From the line containing "[Previous slide] (8, 1181)" to the last line of the records below, retype every line exactly and output nothing else.

Entries provided:

- - - - -

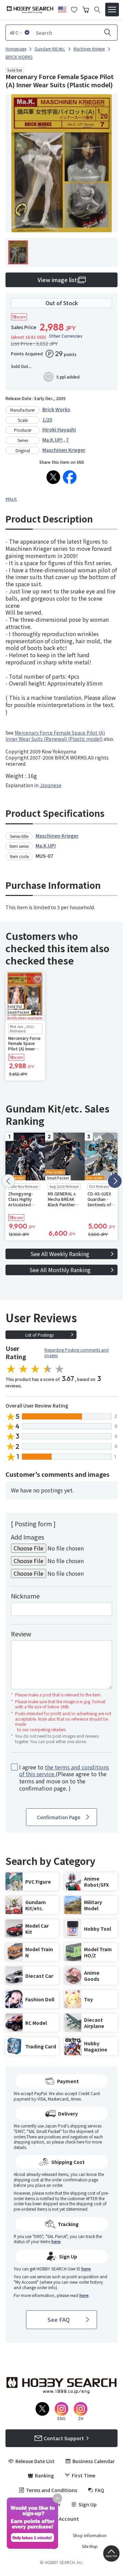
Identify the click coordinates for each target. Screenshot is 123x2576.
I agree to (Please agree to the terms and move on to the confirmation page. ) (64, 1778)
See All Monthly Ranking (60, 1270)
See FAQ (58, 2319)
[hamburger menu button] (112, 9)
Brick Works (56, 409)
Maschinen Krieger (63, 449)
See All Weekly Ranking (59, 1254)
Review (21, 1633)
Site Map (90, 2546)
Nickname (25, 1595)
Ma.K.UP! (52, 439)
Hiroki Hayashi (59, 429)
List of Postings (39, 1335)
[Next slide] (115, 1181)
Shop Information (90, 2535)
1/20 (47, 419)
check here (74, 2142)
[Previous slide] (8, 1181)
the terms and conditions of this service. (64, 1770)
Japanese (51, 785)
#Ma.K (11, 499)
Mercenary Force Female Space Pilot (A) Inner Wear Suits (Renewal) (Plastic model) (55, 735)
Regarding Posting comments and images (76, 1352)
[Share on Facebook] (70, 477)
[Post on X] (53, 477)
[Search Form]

- - - - -

Reply to the exercise:
[Previous slide] (8, 1181)
the terms and conditions of this service. (64, 1770)
Japanese (51, 785)
#Ma.K (11, 499)
Mercenary Force Female Space Pilot (A) Inner Wear Suits (Renewal) (Plastic model) (55, 735)
Regarding Posting comments and images (76, 1352)
[Share on Facebook] (70, 477)
[Post on X] (53, 477)
[Search Form]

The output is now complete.